Adbri and its subsidiary Cockburn Cement have withstood the trials of 2020 thanks to demand in Western Australia, according to Adbri’s full year results.
Across the country, Abdri reported cement volumes were down 7.1 per cent, increasing its price by 1.4 per cent. In contrast, Western Australian demand in residential construction and infrastructure helped to increase local cement volumes, while the mining sector remained reliably strong.
The company’s underlying net profit after tax was down just 7 per cent to $115.6 million, keeping it above the guidance it ultimately withdrew in April as COVID-19 began to take hold.
Adbri’s chief executive officer Nick Miller said he was happy with the company’s results in the face of adversity.
“In the context of the challenging operating environment, the financial outcomes we delivered for FY20 are better than we had expected and reflect the successes of our cost-out and business improvement programs,” he said.
“Adbri also benefitted from improving demand in the Western Australian market during the period which offset slowing demand in east coast markets, particularly in New South Wales.”
Similarly, in lime sales, Western Australian demand remained strong while national prices dropped.
The Federal Government’s HomeBuilder program helped to drive aggregate sales up five per cent as quarry products were shovelled into infrastructure, road maintenance and civil projects.
Miller said he expects his company to profit from the rebounding economy.

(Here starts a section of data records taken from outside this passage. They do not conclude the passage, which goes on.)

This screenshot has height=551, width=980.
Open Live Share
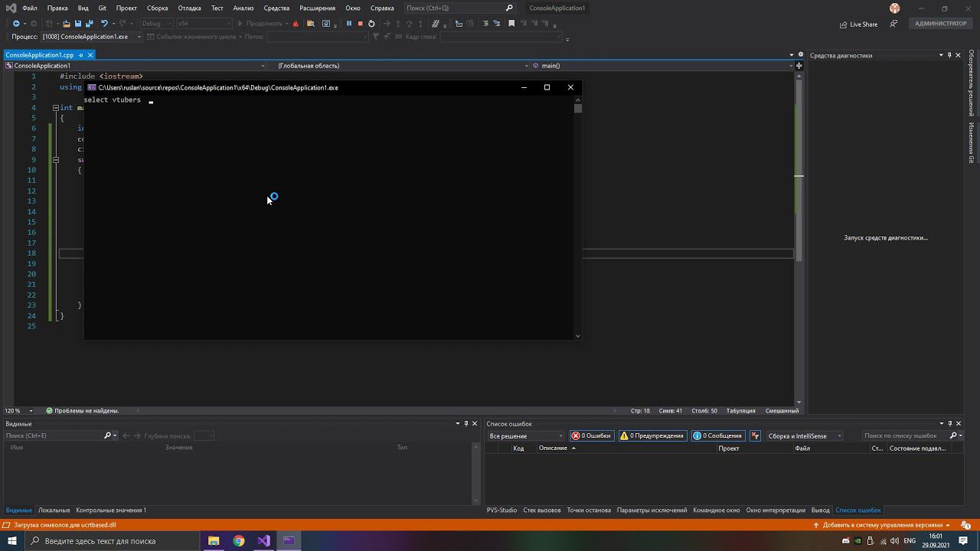click(x=858, y=24)
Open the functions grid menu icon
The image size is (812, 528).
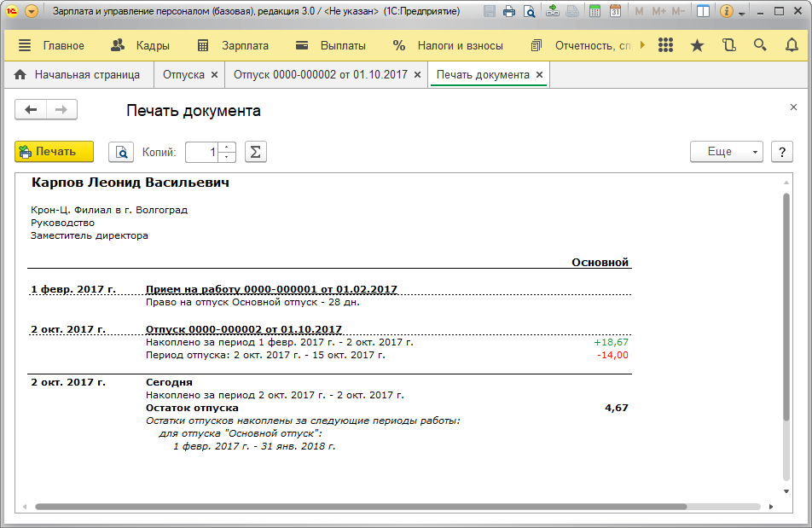[x=665, y=45]
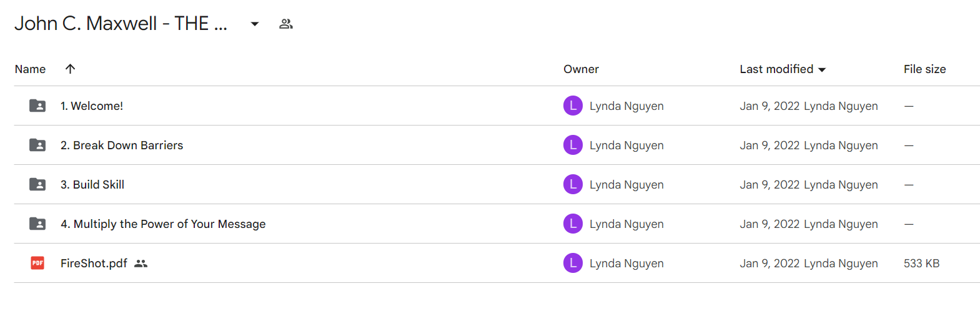Reverse sort with the Name arrow icon
Screen dimensions: 980x311
[x=71, y=69]
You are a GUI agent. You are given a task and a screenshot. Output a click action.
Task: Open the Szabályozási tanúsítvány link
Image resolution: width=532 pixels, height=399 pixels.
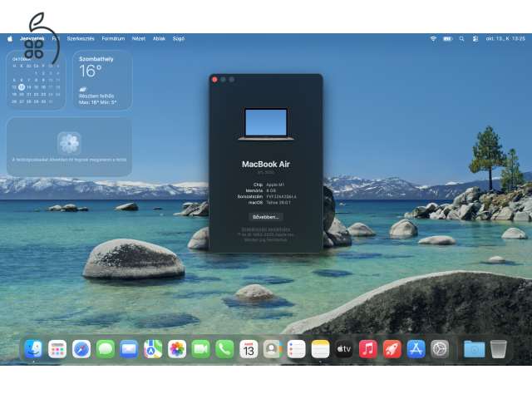(x=266, y=229)
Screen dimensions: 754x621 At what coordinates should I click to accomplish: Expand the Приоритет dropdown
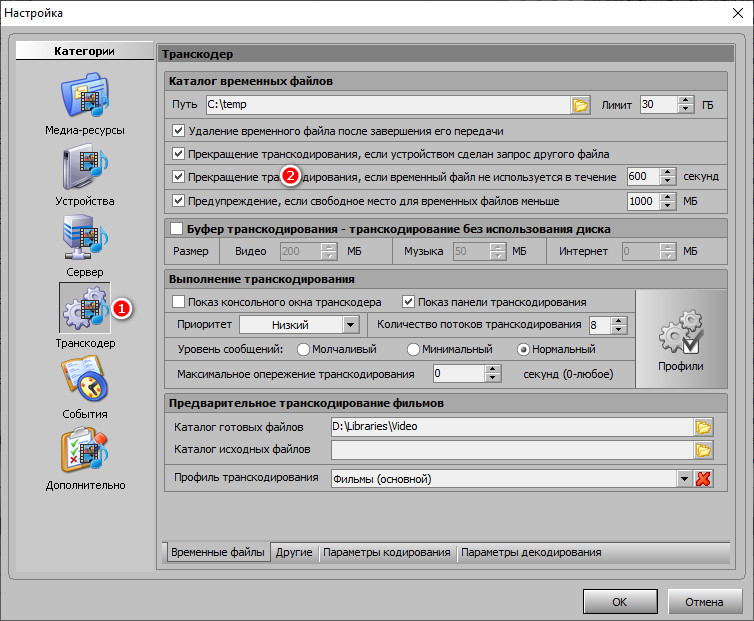tap(349, 325)
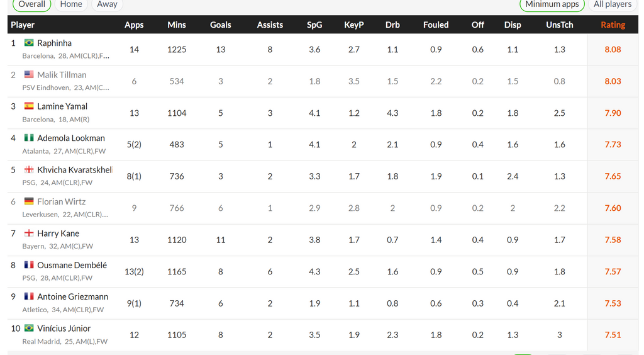644x355 pixels.
Task: Select the Overall view option
Action: tap(31, 4)
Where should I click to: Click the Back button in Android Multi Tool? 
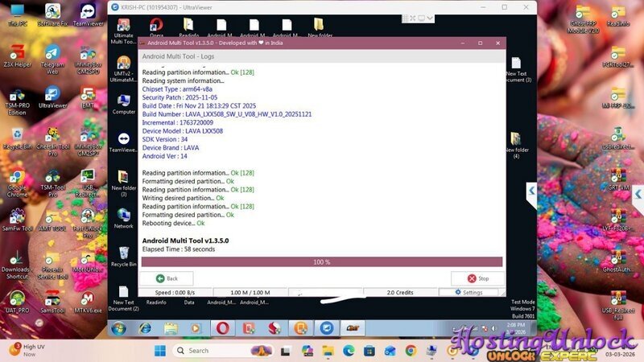166,278
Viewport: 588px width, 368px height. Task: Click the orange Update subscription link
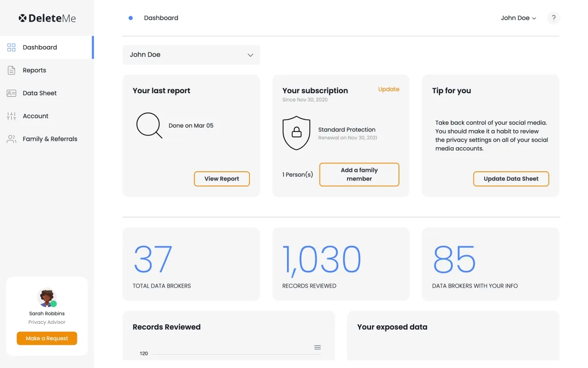389,89
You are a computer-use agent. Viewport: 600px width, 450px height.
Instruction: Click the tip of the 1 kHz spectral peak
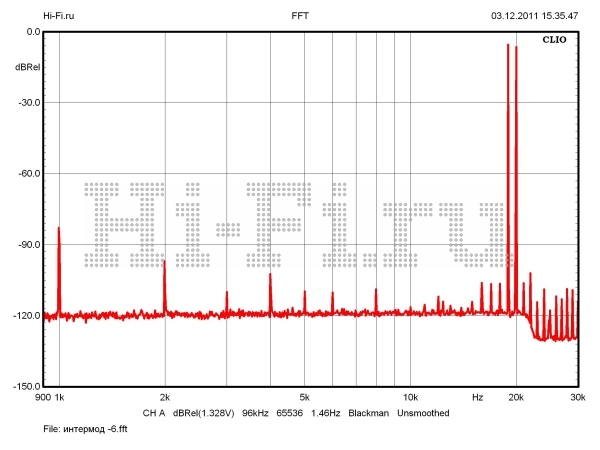click(59, 229)
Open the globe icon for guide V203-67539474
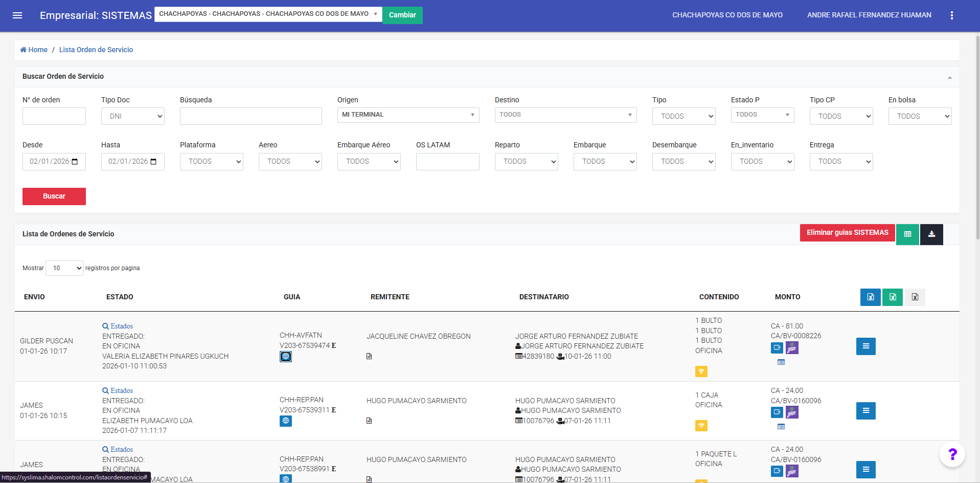This screenshot has width=980, height=483. coord(286,357)
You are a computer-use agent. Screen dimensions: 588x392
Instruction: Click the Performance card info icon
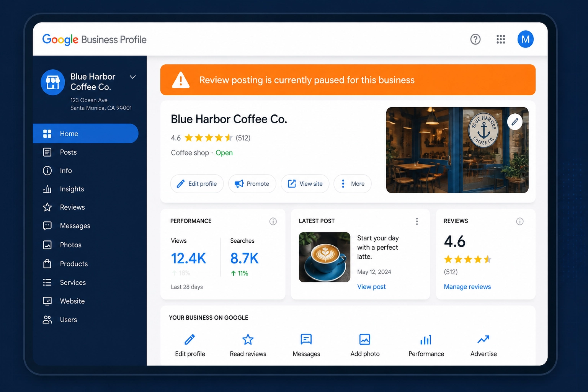tap(273, 221)
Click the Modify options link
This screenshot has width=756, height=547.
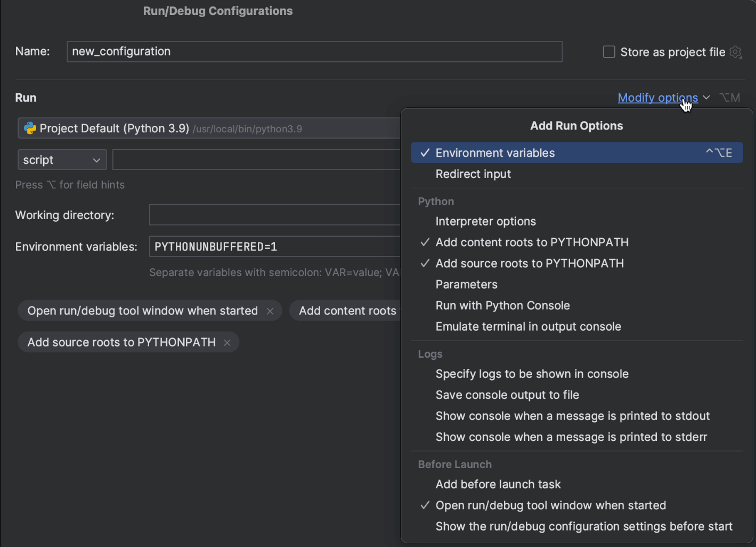[x=657, y=98]

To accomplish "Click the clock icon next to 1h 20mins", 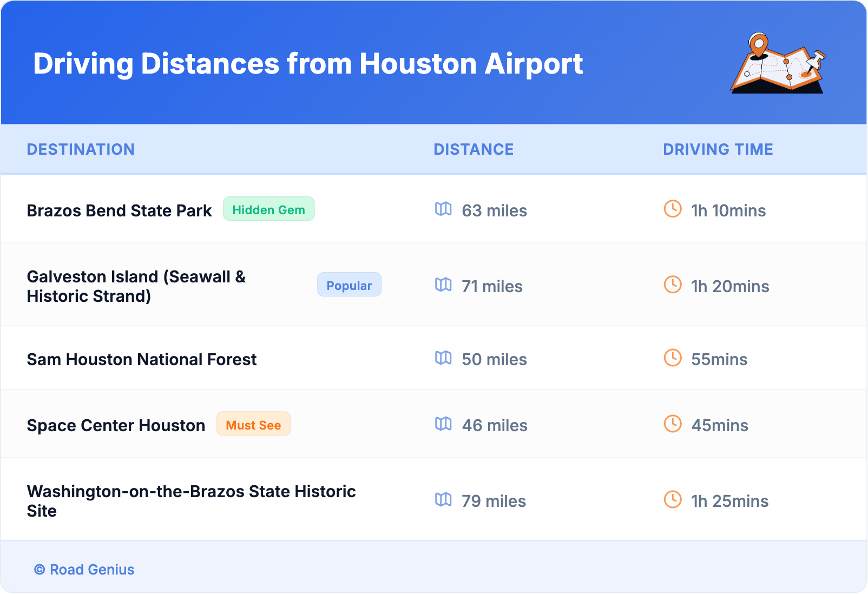I will [x=673, y=285].
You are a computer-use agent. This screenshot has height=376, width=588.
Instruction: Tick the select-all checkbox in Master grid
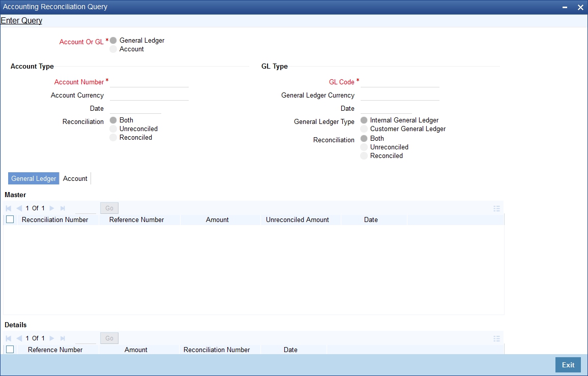point(10,220)
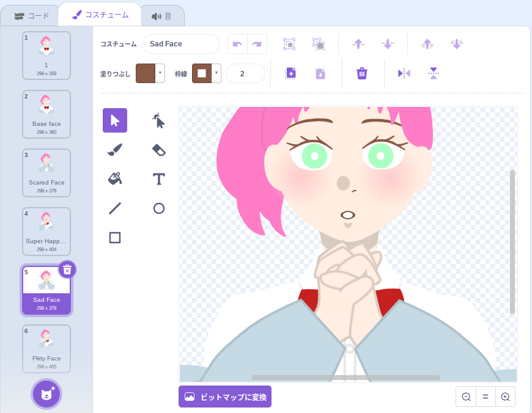Flip the selection horizontally
Screen dimensions: 532x413
point(404,73)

“Mining demand continues uninterrupted while the construction materials sector is expected to benefit from various government stimuli, particularly to fast-track ‘shovel ready’ construction projects including infrastructure spending, home-building grants and stamp duty relief, all of which position Adbri to play a key role in building a better Australia.”
Earlier in the year, Adbri announced a $199 million upgrade to its Kwinana cement operation, expecting it to save the company $19 million in its first year of operation, due in mid-2023.